“Indeed, mother; well, doubtless if the lady says that, it was so. I took no great note; at the least they ran and she was saved, with the others; a small service not worth mentioning, still useful in its way.”
“Oh! take my chair, Adrian,” said Foy rising, “and don’t make such a stir about a couple of cowardly footpads and an old hag. You don’t want us to think you a hero because you didn’t turn tail and leave Elsa and her companions in their hands, do you?”
“What you think, or do not think, is a matter of indifference to me,” replied Adrian, seating himself with an injured air.
“Whatever my cousin Foy may think, Heer Adrian,” broke in Elsa anxiously, “I am sure I thank God who sent so brave a gentleman to help us. Yes, yes, I mean it, for it makes me sick to remember what might have happened if you had not rushed at those wicked men like—like——”
“Like David on the Philistines,” suggested Foy.
“You should study your Bible, lad,” put in Arentz with a grave smile. “It was Samson who slew the Philistines; David conquered the giant Goliath, though it is true that he also was a Philistine.”
“Like Samson—I mean David—on Goliath,” continued Elsa confusedly. “Oh! please, cousin Foy, do not laugh; I believe that you would have left me at the mercy of that dreadful man with a flat face and the bald head, who was trying to steal my father’s letter. By the way, cousin Dirk, I have not given it to you yet, but it is quite safe, sewn up in the lining of the saddle, and I was to tell you that you must read it by the old cypher.”
“Man with a flat face,” said Dirk anxiously, as he slit away at the stitches of the saddle to find the letter; “tell me about him. What was he like, and what makes you think he wished to take the paper from you?”
So Elsa described the appearance of the man and of the black-eyed hag, his companion, and repeated also the words that the Heer van Broekhoven had heard the woman utter before the attack took place.
“That sounds like the spy, Hague Simon, him whom they call the Butcher, and his wife, Black Meg,” said Dirk. “Adrian, you must have seen these people, was it they?”
For a moment Adrian considered whether he should tell the truth; then, for certain reasons of his own, decided that he would not. Black Meg, it may be explained, in the intervals of graver business was not averse to serving as an emissary of Venus. In short, she arranged assignations, and Adrian was fond of assignations. Hence his reticence.

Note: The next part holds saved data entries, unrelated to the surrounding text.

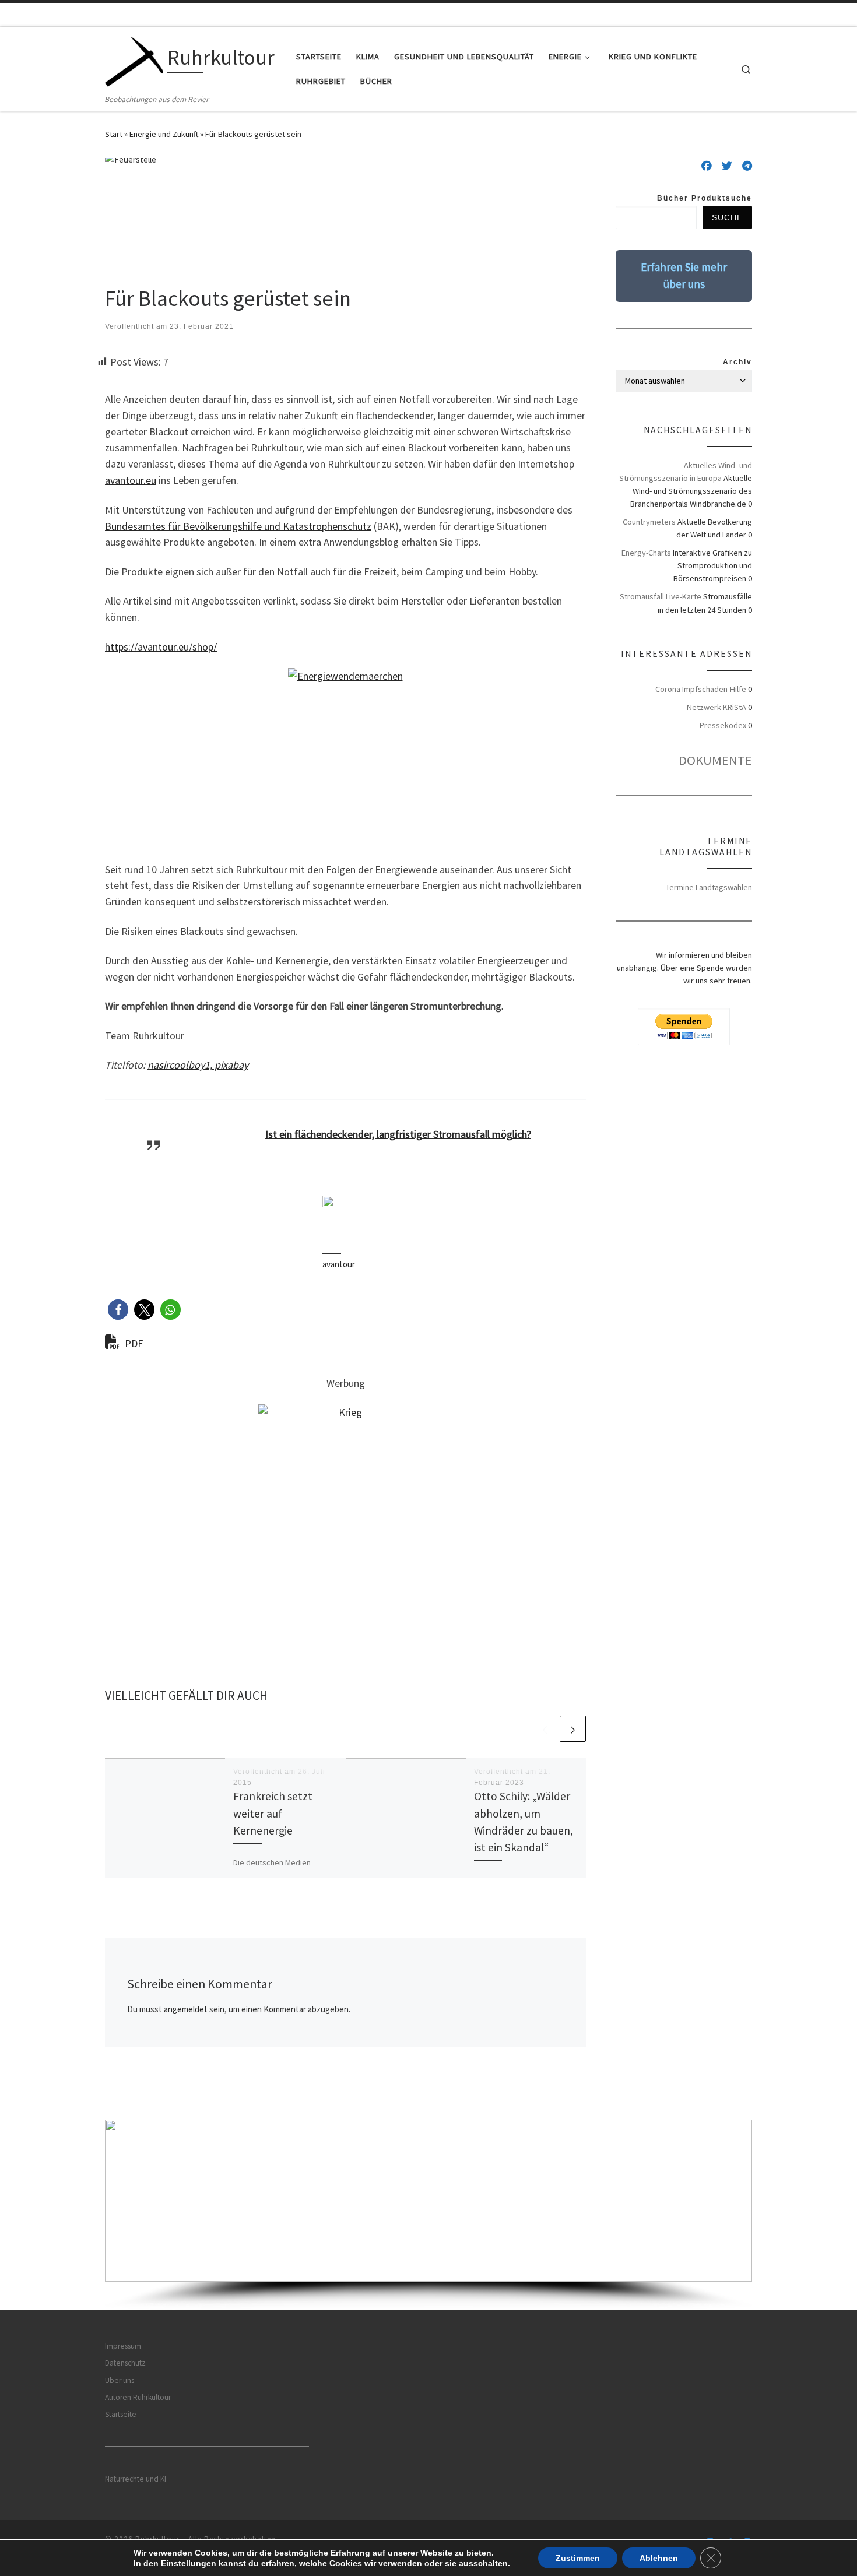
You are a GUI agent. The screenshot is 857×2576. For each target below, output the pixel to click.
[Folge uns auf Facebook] (706, 166)
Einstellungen (188, 2563)
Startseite (120, 2414)
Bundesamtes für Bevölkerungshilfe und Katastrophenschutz (238, 526)
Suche (727, 217)
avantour (338, 1264)
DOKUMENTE (715, 760)
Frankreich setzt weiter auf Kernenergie (272, 1813)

“How should I know?” he answered, after a pause; “the place was gloomy, and I have only set eyes upon Hague Simon and his wife about twice in my life.”
“Softly, brother,” said Foy, “and stick to the truth, however gloomy the wood may have been. You know Black Meg pretty well at any rate, for I have often seen you—” and he stopped suddenly, as though sorry that the words had slipped from his tongue.